PRAY SOUTH AFRICA WAS CLEAN
GIANNI INFANTINO, we are told, is very committed to football reform. So committed, that if his boss at UEFA, Michel Platini, can somehow wriggle out of the ban he has received pending an investigation into £1.35million of misappropriated FIFA funds, he will stand aside to allow him to run for FIFA president. You can’t beat commitment like that.
Also committed is another presidential FIFA candidate, Sheik Salman bin Ebrahim al-Khalifa. He’s committed to protesting his innocence against allegations that he as good as served up Bahraini athletes for torture following the 2011 pro- democracy demonstrations.
Fortunately, there is Tokyo Sexwale (right), a multi-millionaire mining tycoon and ally of the late Nelson Mandela, who was a member of the bid team and organising committee for the 2010 World Cup. He appears to be the outstanding candidate, with no taint of corruption.
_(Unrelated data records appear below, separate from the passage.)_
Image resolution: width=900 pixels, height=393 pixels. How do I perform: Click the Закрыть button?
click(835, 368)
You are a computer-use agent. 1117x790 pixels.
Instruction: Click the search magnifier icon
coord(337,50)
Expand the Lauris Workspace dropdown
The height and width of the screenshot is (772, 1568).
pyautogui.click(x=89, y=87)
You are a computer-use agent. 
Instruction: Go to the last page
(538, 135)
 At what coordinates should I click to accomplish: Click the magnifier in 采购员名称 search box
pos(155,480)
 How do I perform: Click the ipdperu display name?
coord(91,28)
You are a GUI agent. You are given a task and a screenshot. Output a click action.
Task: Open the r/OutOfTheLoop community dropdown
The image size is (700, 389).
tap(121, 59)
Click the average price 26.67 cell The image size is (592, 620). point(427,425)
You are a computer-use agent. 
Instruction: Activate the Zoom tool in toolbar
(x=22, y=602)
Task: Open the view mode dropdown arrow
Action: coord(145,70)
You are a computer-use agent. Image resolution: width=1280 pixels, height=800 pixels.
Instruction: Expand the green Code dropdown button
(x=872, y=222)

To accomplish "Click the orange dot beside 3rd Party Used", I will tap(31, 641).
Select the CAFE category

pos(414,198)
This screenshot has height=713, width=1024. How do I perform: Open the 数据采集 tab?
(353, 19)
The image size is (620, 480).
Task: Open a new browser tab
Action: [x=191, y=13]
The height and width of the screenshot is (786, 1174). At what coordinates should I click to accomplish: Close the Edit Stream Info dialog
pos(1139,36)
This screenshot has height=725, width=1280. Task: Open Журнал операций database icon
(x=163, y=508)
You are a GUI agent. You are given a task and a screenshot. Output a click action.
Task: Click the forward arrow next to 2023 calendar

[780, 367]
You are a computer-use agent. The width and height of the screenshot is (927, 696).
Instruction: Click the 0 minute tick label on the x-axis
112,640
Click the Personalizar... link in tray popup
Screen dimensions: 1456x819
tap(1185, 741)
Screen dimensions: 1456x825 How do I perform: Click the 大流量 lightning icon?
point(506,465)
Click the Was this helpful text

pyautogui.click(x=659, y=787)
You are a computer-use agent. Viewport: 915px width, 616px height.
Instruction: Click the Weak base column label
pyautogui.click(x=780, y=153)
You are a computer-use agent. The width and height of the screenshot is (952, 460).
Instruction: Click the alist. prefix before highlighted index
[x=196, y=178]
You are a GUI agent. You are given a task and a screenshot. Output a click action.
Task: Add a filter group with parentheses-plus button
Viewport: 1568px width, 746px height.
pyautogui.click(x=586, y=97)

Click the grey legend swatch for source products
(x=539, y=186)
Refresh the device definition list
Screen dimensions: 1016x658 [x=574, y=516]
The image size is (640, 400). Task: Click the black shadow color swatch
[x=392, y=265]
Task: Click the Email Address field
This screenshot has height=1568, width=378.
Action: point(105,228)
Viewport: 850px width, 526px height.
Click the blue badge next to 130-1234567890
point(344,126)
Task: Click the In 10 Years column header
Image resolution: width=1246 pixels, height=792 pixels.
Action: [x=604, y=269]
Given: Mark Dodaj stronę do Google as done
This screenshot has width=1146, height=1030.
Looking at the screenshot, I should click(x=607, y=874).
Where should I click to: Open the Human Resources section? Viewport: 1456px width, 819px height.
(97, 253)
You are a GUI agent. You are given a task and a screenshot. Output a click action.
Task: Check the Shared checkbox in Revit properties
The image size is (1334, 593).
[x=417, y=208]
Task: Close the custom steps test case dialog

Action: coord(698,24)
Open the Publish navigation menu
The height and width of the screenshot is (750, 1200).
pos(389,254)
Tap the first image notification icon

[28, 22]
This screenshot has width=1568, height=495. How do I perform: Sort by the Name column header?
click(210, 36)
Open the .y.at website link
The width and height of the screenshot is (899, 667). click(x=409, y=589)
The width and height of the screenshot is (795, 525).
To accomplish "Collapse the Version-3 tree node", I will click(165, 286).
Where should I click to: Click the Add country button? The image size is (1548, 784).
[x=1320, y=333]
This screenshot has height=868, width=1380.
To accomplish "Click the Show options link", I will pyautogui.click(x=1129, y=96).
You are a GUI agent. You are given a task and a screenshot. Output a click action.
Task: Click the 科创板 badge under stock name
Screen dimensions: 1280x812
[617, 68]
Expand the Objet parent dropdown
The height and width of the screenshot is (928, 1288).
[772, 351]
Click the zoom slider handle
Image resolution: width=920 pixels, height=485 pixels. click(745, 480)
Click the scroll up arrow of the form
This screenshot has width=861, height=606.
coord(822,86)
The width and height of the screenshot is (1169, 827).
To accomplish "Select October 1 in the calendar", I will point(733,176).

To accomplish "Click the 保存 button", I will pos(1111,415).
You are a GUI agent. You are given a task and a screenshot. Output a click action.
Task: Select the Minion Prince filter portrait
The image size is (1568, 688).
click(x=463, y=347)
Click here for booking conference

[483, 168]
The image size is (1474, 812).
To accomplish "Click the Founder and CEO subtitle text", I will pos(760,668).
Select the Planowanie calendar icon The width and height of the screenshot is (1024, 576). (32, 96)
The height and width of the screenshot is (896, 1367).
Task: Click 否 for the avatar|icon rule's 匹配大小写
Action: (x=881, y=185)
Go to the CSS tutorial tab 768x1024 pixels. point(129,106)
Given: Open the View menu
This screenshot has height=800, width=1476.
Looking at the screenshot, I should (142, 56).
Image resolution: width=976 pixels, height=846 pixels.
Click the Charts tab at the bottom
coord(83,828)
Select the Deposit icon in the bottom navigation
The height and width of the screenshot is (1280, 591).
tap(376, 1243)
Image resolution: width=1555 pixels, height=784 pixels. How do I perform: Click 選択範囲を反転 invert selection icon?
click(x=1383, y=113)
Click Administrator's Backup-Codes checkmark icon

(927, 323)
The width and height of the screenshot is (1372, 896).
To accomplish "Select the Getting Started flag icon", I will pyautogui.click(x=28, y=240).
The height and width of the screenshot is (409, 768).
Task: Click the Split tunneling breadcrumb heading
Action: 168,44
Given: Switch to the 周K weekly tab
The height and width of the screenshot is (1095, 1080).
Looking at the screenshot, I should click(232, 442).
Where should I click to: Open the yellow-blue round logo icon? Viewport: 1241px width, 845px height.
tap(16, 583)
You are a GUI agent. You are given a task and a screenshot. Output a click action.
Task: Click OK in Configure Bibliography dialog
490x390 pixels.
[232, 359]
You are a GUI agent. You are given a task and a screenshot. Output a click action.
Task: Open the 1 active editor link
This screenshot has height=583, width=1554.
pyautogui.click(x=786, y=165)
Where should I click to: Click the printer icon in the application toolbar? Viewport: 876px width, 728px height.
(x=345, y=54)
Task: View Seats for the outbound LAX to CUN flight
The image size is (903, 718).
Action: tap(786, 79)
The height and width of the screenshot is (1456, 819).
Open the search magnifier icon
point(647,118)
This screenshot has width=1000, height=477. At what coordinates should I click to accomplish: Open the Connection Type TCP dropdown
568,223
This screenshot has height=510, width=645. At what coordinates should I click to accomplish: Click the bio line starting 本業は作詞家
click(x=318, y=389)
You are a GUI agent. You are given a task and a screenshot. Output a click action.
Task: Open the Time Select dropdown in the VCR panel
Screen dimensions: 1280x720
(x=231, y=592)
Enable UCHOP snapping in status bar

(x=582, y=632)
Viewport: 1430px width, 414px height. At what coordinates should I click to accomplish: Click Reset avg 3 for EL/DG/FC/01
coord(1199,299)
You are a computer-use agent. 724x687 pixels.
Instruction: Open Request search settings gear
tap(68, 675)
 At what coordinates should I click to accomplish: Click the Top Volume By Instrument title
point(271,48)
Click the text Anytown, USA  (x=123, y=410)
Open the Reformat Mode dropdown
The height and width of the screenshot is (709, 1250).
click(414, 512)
Unless FIFA’s stink wipes off on South Africa, too, of course. There are now various offices in the United States, Switzerland and elsewhere, sifting through details of recent World Cup bids for signs of corruption. And considering that was seemingly the only way FIFA did business for many decades now, they are finding quite a lot of it in some surprising places. The clean, successful German World Cup of 2006 has already been taken down, along with local hero Franz Beckenbauer, while 2018 and 2022 remain under relentless investigation accounting for whole swathes of football’s hierarchy. South Africa 2010 is sandwiched in between. There is no suggestion the bid was corrupt or that Sexwale did anything untoward, but if South Africa receives the same attention as Germany, and is found wanting, it could be a huge embarrassment if a member of that bid team is the recently-installed FIFA president.
It shouldn’t be hard to find a candidate who can look good up against Sepp Blatter, the friends of Platini or torture. Just shows you what a mess the sport is in.